Tuunagafasi, Tevita Motumanoa (2020) Perioperative Mortality Rate for Tonga from 2015-2019, TONGA experience. Masters thesis, College of Medicine Nursing and Health Science.


The Lancet Commission on Global Surgery proposed the perioperative mortality rate (POMR) as one of the six key indicators of the strength of a country’s surgical system. Despite its widespread use in high-income settings, few studies have
described procedure specific POMR across low-income and middle-income countries (LMICs). We aimed to find out the POMR for Tonga from 2015 to 2019. This was a retrospective, multi-center study of patients admitted to a hospital in
Tonga and had a surgical procedure in the operating theatre suite between the 1st of January,2015 to the 31 of December 2019. Those who had a surgical operation was followed-up whether discharge alive or dead. A total of 12879 patients was included in this study which is 84% of the total number of patients who has surgical procedure over the past five years. Tonga has an average of 3000 operations per year. The perioperative mortality rate for Tonga was a range from 0.18% to 0.49% with an average of 0.34%. Gender was also noted that male has higher POMR than female 0.39% and 0.28%. Age is a factor contributing to the POM and it was significant in the patient above 60 years of age with POMR of .47% to 3.15%
and it was significant with a p-value <.001. The surgical emergency procedure has higher POMR than elective range from .80 – 2.3% and .18-.32 % with a p-value of <.001. The neurosurgery has the highest POMR and then the cardiothoracic with a p-value <.001. In Tonga Sepsis are the most common cause of POM over the year (47%) and cardiac related disease (30%). Mortality after surgical procedure shows more than 60% happen in the first week after the operation and 25% of it happens in the first 24 hours after surgical procedure.

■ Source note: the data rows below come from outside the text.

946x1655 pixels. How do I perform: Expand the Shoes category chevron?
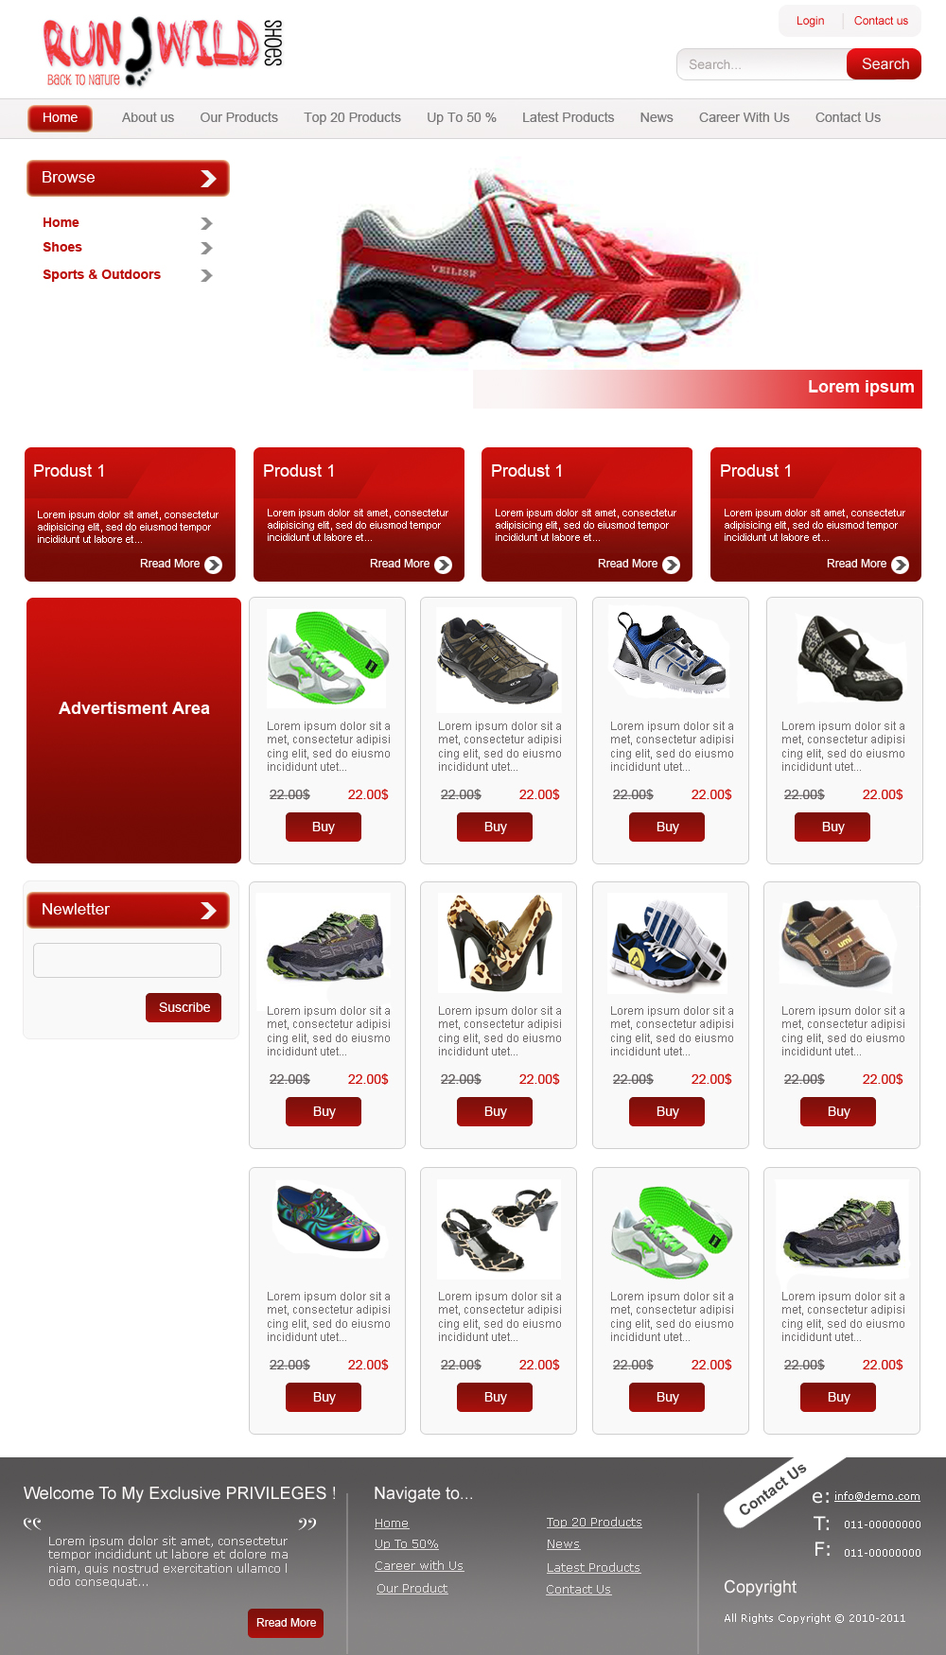click(x=207, y=249)
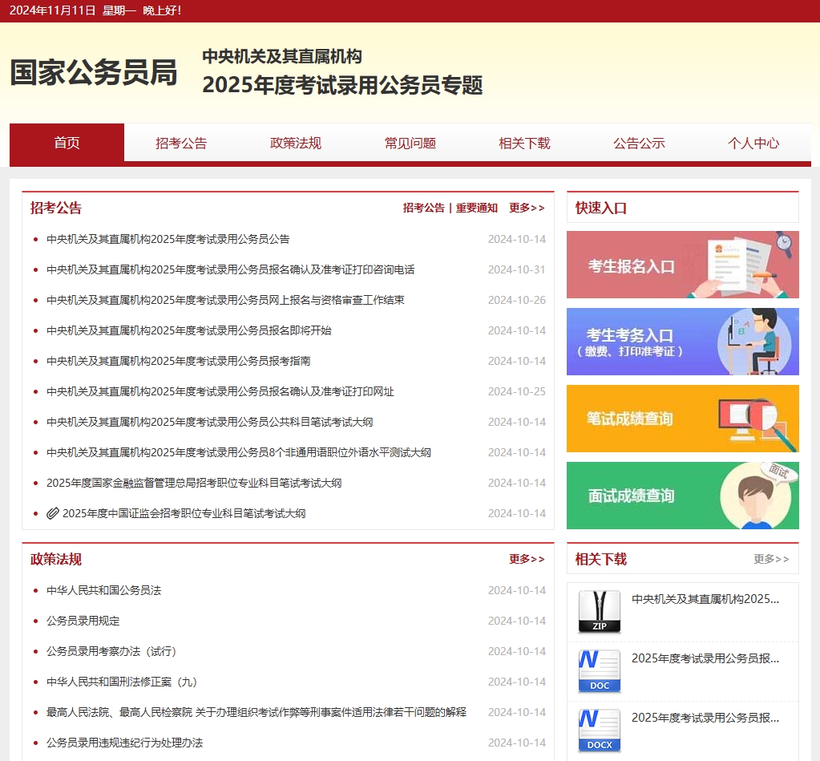The height and width of the screenshot is (761, 820).
Task: Open the 考生考务入口 entry banner
Action: 682,341
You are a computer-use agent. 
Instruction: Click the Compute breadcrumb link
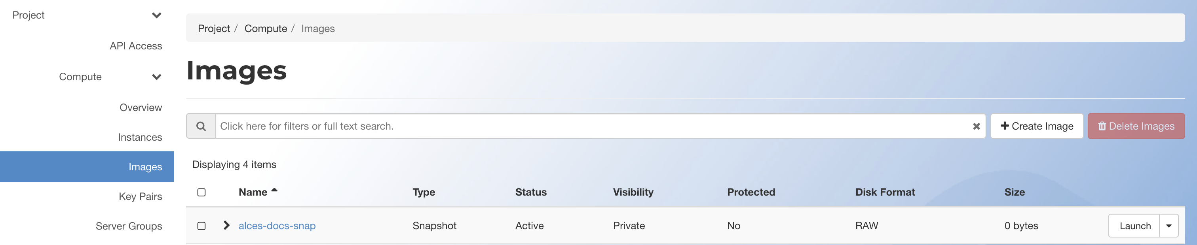266,28
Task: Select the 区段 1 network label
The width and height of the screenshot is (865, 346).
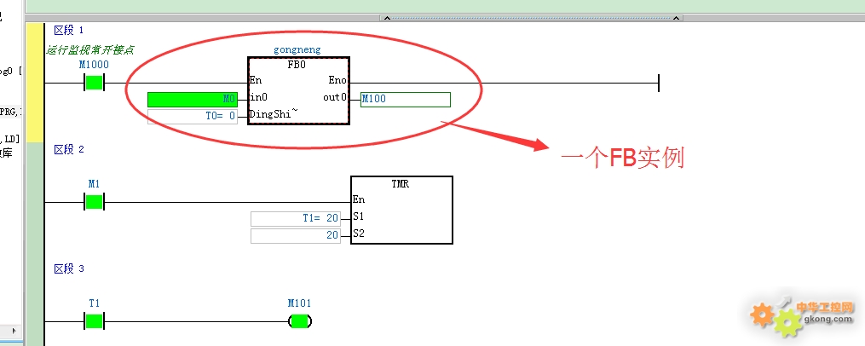Action: coord(69,31)
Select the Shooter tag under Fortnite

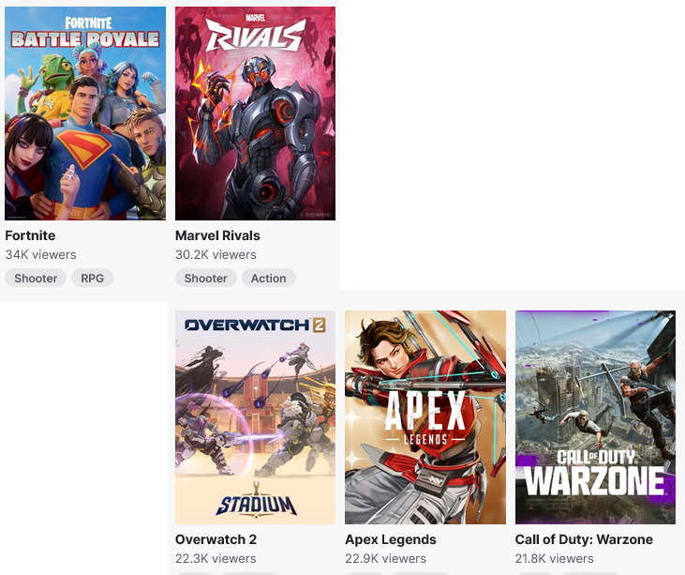[x=36, y=278]
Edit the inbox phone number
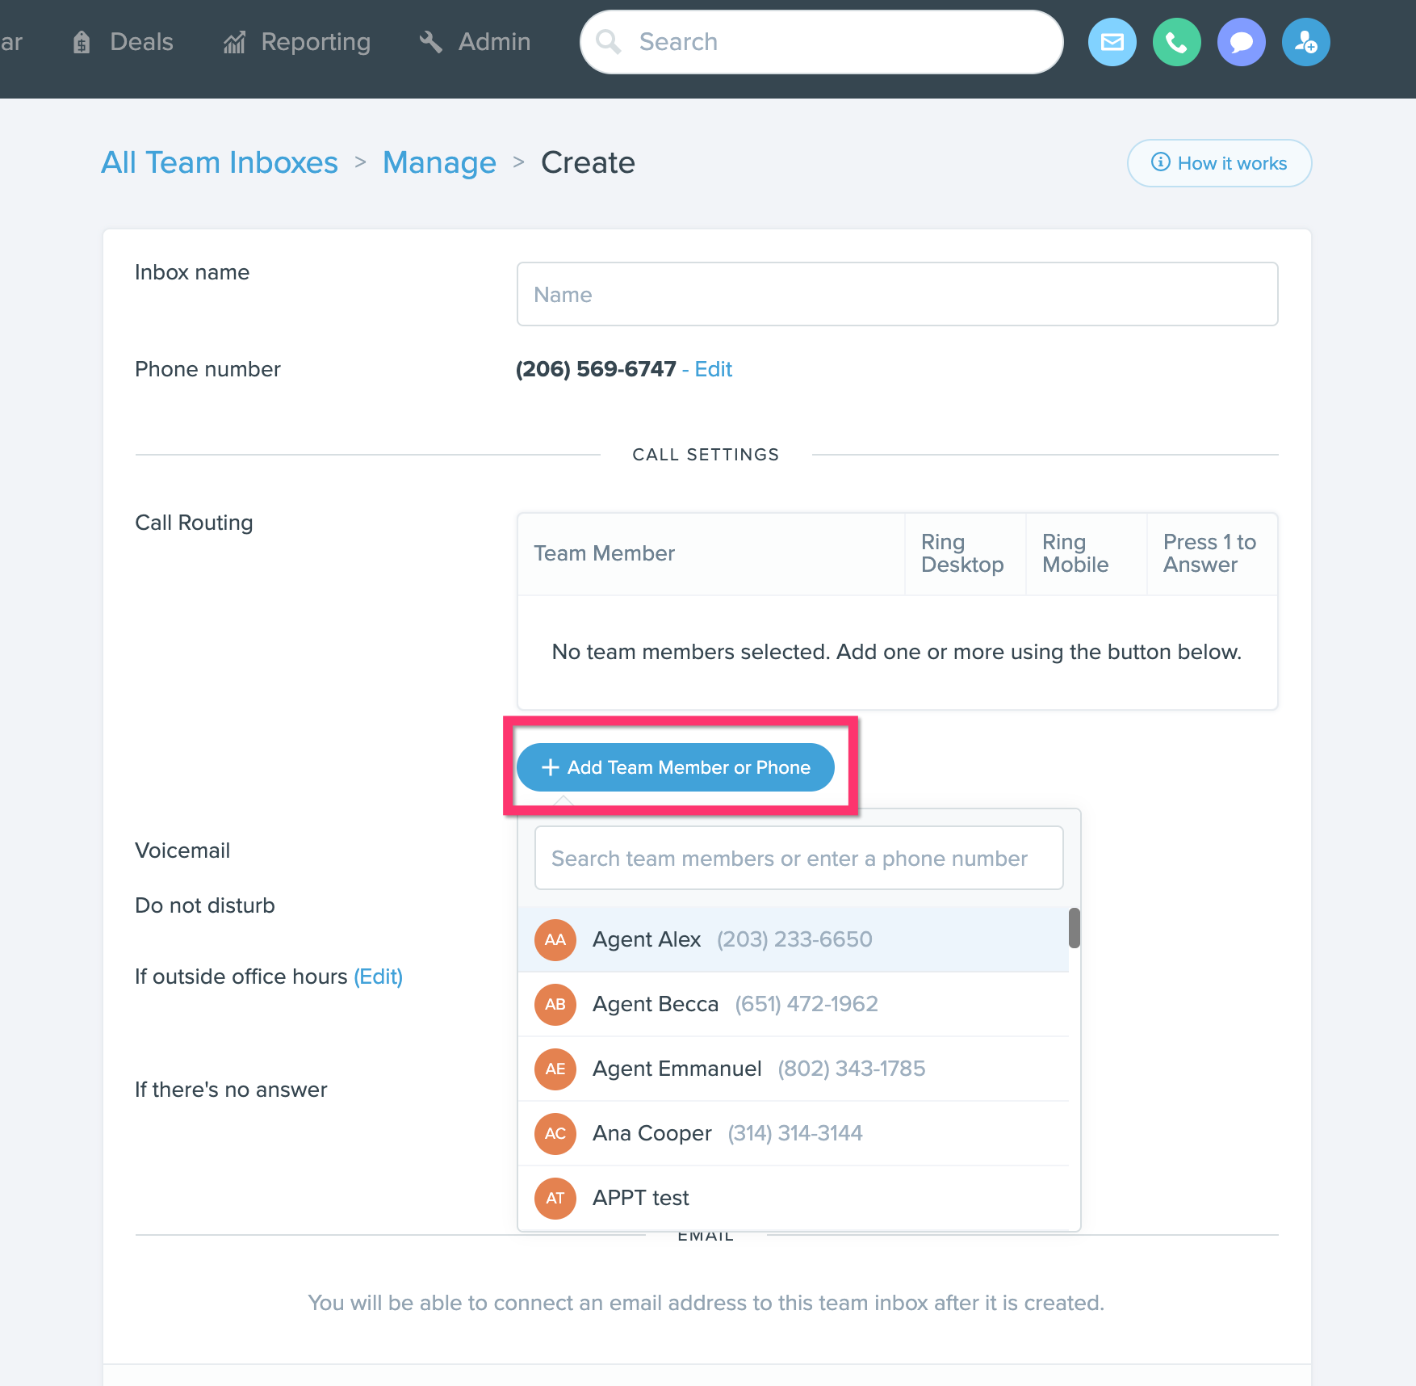The image size is (1416, 1386). click(x=714, y=369)
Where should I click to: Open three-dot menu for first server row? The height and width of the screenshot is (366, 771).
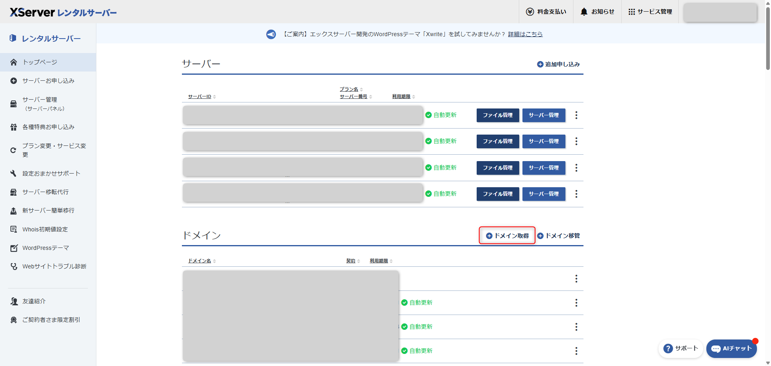pyautogui.click(x=576, y=115)
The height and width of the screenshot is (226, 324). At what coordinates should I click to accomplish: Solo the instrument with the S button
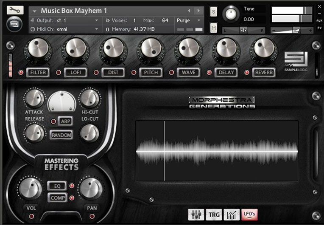[x=213, y=11]
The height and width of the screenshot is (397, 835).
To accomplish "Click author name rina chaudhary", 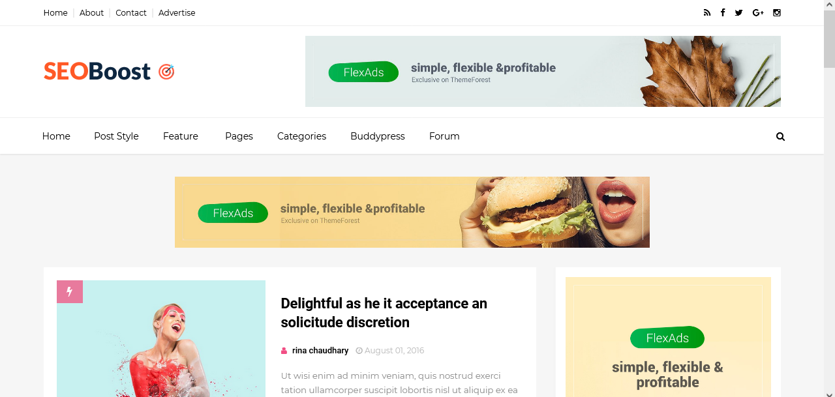I will pyautogui.click(x=320, y=351).
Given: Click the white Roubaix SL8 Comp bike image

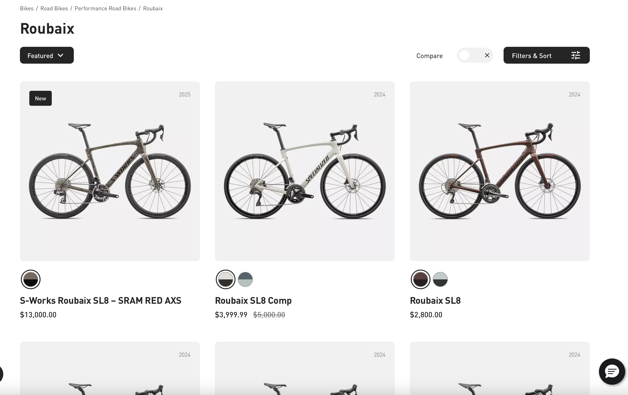Looking at the screenshot, I should coord(305,171).
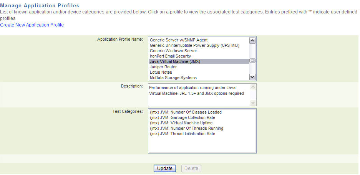
Task: Select Lotus Notes profile entry
Action: tap(161, 72)
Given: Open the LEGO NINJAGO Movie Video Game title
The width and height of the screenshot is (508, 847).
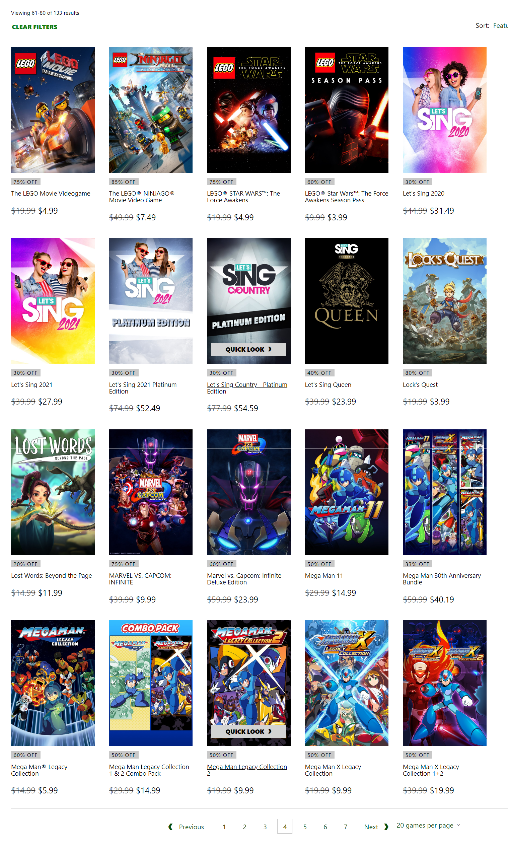Looking at the screenshot, I should (142, 197).
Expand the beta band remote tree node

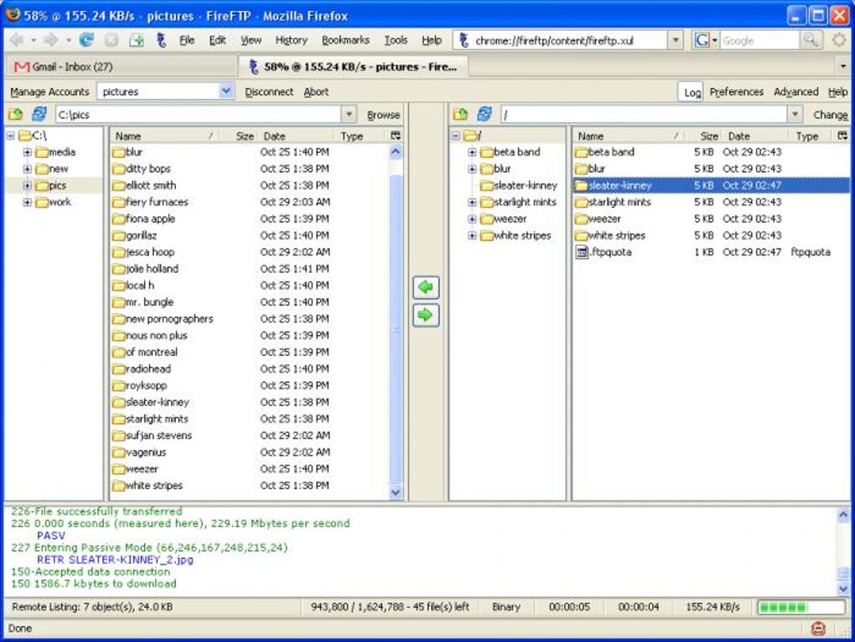click(x=472, y=152)
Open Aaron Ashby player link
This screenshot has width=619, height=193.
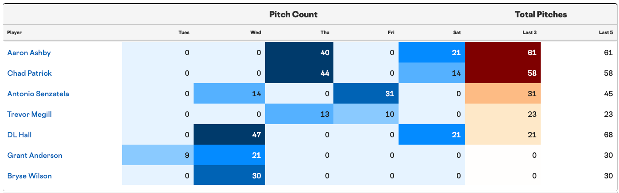pos(29,52)
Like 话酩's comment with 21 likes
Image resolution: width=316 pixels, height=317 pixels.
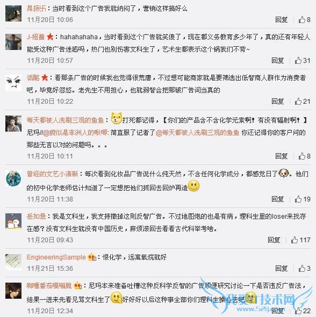pos(303,102)
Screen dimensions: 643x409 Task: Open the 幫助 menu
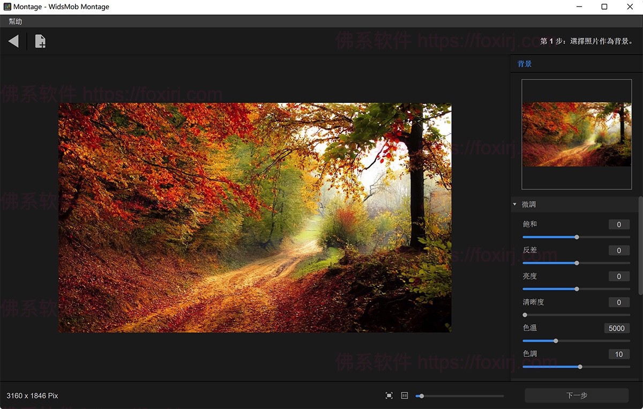16,21
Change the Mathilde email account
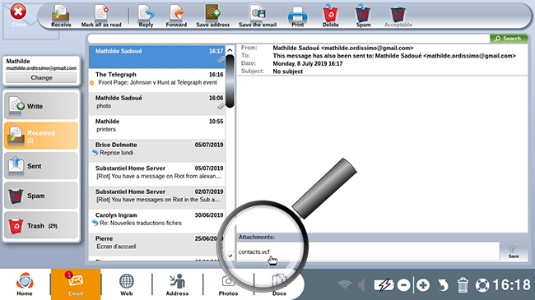 click(x=41, y=77)
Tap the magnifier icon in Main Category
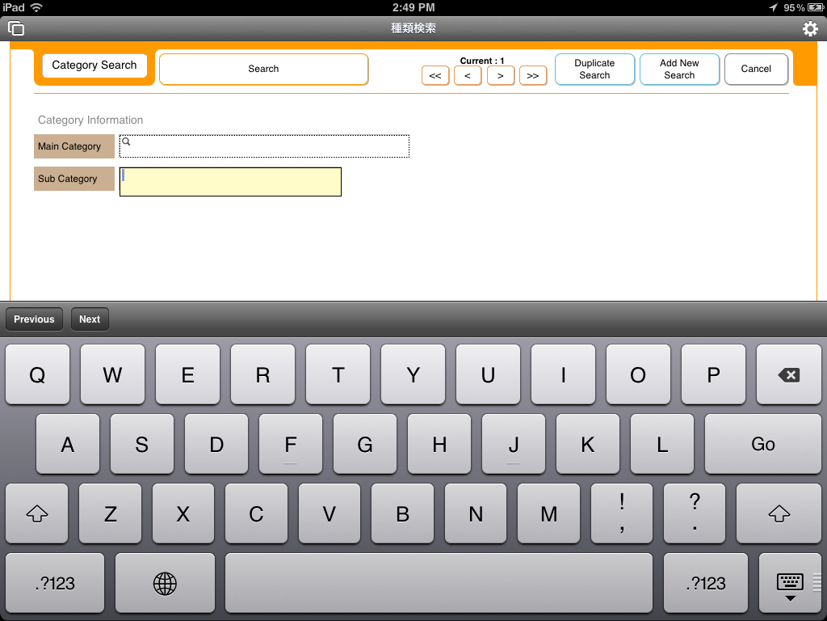The image size is (827, 621). pyautogui.click(x=126, y=142)
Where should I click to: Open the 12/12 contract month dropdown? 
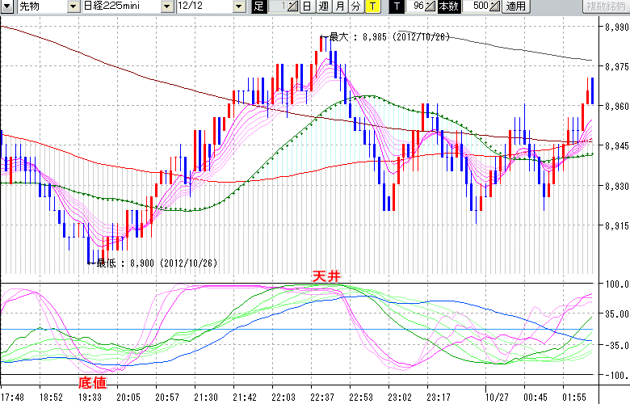coord(238,6)
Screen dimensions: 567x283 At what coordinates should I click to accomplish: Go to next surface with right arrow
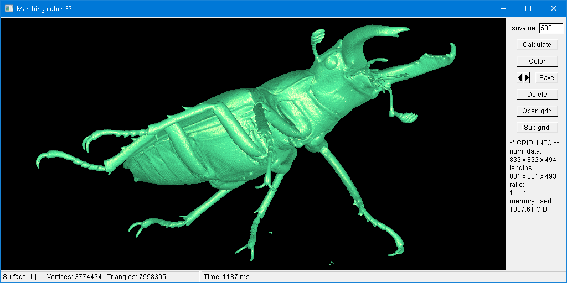[527, 78]
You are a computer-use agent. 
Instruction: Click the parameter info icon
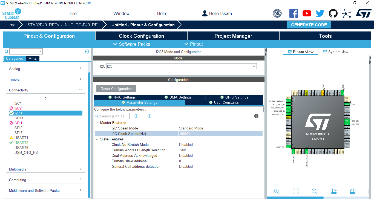click(x=256, y=116)
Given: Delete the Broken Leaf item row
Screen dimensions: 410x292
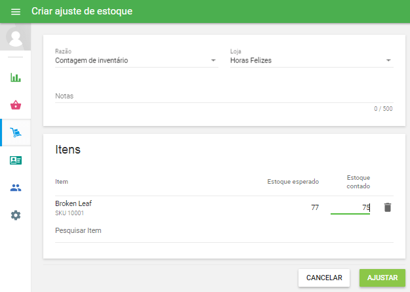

Perioperative Mortality in Tonga is comparable to some of the developed countries like New Zealand and Australia. It is lower than some of the LMIC that report POMR. Continuing to monitor POMR will be important to ensure safe surgery in Tonga.
The POMR in Tonga is .34% demonstrating that surgery can save lives even in resource limited settings. Emergency operations, Age, and Neurosurgery are associated with higher mortality, which could potentially be improved with faster identification and transfer from district hospitals and awareness programmes.
Multidisciplinary audits of operative mortalities could help guide improvements in surgical care.